An encumbrance is any registered interest on a property title that constrains or qualifies the owner’s rights. The Record of Title carries a list of encumbrances. Common ones include mortgages, easements, land covenants, leases, caveats, statutory land charges, and notices under the Building Act or Resource Management Act.

Plain-English example

A buyer pulls the Record of Title for a Hamilton house and sees three lines under the encumbrances heading. One is a mortgage in favour of a major NZ bank. One is a land covenant against subdivision below 600 square metres. One is a memorial under the Heritage New Zealand Pouhere Taonga Act flagging the area as archaeologically sensitive. All three are encumbrances. All three carry forward when the property is sold and bind the new owner.

Why it matters

Encumbrances tell a buyer what they are actually buying. The headline ownership is straightforward. Whose name goes on the title. The encumbrances are where the constraints live. A property might have clear ownership but be subject to a covenant that bans further building, a heritage memorial that controls renovations, or a caveat lodged by a third party who claims an interest.

For sellers, encumbrances need to be cleared at settlement where the contract requires it. The standard ADLS-REINZ agreement requires the seller to discharge the seller’s mortgage and any caveat lodged by the seller before settlement. Easements and covenants do not get discharged. They run with the land and remain on title for the new owner.

Who needs to care

Every buyer reviewing a title needs to read the encumbrance list and the underlying instruments. Every seller signing an SPA needs to know which encumbrances they are obliged to clear and which will remain. Lenders care because the priority of registered interests determines whether their security is as strong as they expect.

Insurers and developers also care. A heritage memorial or contaminated-land notice can affect insurance availability or development feasibility well before any building work starts.

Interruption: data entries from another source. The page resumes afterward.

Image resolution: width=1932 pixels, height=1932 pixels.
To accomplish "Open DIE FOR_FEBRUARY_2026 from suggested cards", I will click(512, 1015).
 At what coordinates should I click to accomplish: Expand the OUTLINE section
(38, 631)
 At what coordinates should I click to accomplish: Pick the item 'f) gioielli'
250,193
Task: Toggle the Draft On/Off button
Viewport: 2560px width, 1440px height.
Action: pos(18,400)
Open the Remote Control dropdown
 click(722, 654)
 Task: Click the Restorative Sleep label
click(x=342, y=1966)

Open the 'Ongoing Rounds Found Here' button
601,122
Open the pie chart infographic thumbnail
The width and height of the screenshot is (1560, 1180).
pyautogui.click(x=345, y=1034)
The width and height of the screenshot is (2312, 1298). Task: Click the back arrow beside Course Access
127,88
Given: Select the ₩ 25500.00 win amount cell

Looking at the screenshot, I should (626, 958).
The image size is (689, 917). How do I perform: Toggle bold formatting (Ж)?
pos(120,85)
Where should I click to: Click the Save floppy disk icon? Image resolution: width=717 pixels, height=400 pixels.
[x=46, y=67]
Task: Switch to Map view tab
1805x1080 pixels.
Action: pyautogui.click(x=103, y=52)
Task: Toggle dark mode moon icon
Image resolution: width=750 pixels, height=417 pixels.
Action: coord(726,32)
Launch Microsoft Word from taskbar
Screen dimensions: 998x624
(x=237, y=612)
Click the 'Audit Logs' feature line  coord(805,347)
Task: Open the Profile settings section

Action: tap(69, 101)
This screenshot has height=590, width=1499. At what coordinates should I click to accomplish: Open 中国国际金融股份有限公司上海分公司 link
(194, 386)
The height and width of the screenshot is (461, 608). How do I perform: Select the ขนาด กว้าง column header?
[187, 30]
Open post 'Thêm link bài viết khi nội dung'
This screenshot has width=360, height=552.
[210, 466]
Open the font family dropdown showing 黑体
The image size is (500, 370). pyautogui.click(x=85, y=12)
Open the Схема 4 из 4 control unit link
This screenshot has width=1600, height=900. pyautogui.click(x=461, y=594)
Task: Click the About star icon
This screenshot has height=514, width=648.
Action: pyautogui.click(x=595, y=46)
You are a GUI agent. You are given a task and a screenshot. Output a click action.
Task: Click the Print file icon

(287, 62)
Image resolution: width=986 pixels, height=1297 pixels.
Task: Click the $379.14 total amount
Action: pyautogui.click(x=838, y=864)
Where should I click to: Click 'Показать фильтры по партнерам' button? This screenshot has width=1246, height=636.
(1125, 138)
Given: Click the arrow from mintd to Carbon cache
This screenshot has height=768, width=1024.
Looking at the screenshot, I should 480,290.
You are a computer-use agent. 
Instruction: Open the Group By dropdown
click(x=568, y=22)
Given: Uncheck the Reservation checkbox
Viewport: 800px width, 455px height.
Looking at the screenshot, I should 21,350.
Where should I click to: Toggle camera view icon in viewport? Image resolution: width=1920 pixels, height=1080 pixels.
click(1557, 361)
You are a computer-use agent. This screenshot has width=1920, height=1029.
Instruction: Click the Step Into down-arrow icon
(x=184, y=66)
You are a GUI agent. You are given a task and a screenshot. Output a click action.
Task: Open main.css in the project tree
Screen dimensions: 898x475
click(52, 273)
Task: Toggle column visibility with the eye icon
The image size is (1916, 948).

We pull the Record of Title at the start of every transaction, list every encumbrance, retrieve every underlying instrument, and explain in plain English what each one does. We negotiate the discharge of any encumbrance the buyer is unwilling to take subject to. We lodge new encumbrances where the deal requires them, for example caveats to protect a buyer’s interest pending settlement, or covenants to record agreements between neighbours.